Re: [PATCH RFC 2/9] timekeeping: new interfaces for multigrain timestamp handing

"Darrick J. Wong" <djwong@xxxxxxxxxx> · Tue, 31 Oct 2023 16:12:50 -0700

On Tue, Oct 31, 2023 at 09:03:57AM +0200, Amir Goldstein wrote:
> On Tue, Oct 31, 2023 at 3:42 AM Dave Chinner <david@xxxxxxxxxxxxx> wrote:
> >
> [...]
> > .... and what is annoying is that that the new i_version just a
> > glorified ctime change counter. What we should be fixing is ctime -
> > integrating this change counting into ctime would allow us to make
> > i_version go away entirely. i.e. We don't need a persistent ctime
> > change counter if the ctime has sufficient resolution or persistent
> > encoding that it does not need an external persistent change
> > counter.
> >
> > That was reasoning behind the multi-grain timestamps. While the mgts
> > implementation was flawed, the reasoning behind it certainly isn't.
> > We should be trying to get rid of i_version by integrating it into
> > ctime updates, not arguing how atime vs i_version should work.
> >
> > > So I don't think the issue here is "i_version" per se. I think in a
> > > vacuum, the best option of i_version is pretty obvious.  But if you
> > > want i_version to track di_changecount, *then* you end up with that
> > > situation where the persistence of atime matters, and i_version needs
> > > to update whenever a (persistent) atime update happens.
> >
> > Yet I don't want i_version to track di_changecount.
> >
> > I want to *stop supporting i_version altogether* in XFS.
> >
> > I want i_version as filesystem internal metadata to die completely.
> >
> > I don't want to change the on disk format to add a new i_version
> > field because we'll be straight back in this same siutation when the
> > next i_version bug is found and semantics get changed yet again.
> >
> > Hence if we can encode the necessary change attributes into ctime,
> > we can drop VFS i_version support altogether.  Then the "atime bumps
> > i_version" problem also goes away because then we *don't use
> > i_version*.
> >
> > But if we can't get the VFS to do this with ctime, at least we have
> > the abstractions available to us (i.e. timestamp granularity and
> > statx change cookie) to allow XFS to implement this sort of
> > ctime-with-integrated-change-counter internally to the filesystem
> > and be able to drop i_version support....
> >
> 
> I don't know if it was mentioned before in one of the many threads,
> but there is another benefit of ctime-with-integrated-change-counter
> approach - it is the ability to extend the solution with some adaptations
> also to mtime.
> 
> The "change cookie" is used to know if inode metadata cache should
> be invalidated and mtime is often used to know if data cache should
> be invalidated, or if data comparison could be skipped (e.g. rsync).
> 
> The difference is that mtime can be set by user, so using lower nsec
> bits for modification counter would require to truncate the user set
> time granularity to 100ns - that is probably acceptable, but only as
> an opt-in behavior.
> 
> The special value 0 for mtime-change-counter could be reserved for
> mtime that was set by the user or for upgrade of existing inode,
> where 0 counter means that mtime cannot be trusted as an accurate
> data modification-cookie.

What about write faults on an mmap region?  The first ro->rw transition
results in an mtime update, but not again until the page gets cleaned.

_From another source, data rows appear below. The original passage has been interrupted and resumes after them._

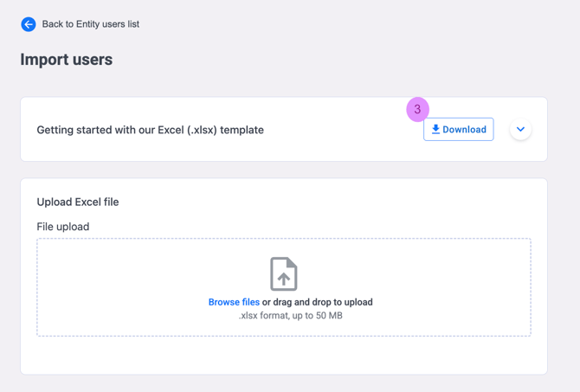Open the Browse files link
This screenshot has width=580, height=392.
234,302
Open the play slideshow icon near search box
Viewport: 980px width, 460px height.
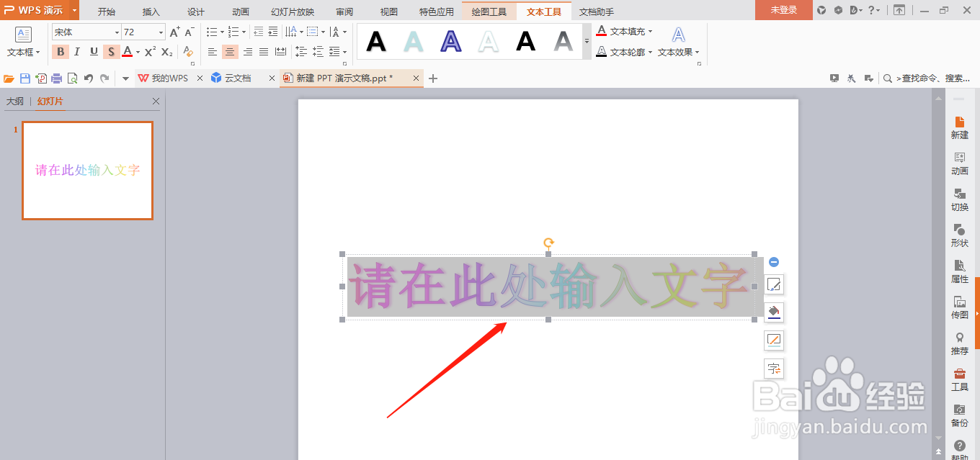pyautogui.click(x=834, y=78)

> This feature is going to be useful for the vfs HSM implementation [1]
> that I am working on and it actually rhymes with the XFS DMAPI
> patches that were never fully merged upstream.

Kudos, I cannot figure out a non-pejorative word that rhymes with
"**API". ;)

--D

> Speaking on behalf of my employer, we would love to see the data
> modification-cookie feature implemented, whether in vfs or in xfs.
> 
> *IF* the result on this thread is that the chosen solution is
> ctime-with-change-counter in XFS
> *AND* if there is agreement among XFS developers to extend it with
> an opt-in mkfs/mount option to 100ns-mtime-with-change-counter in XFS
> *THEN* I think I will be able to allocate resources to drive this xfs work.
> 
> Thanks,
> Amir.
> 
> [1] https://github.com/amir73il/fsnotify-utils/wiki/Hierarchical-Storage-Management-API
>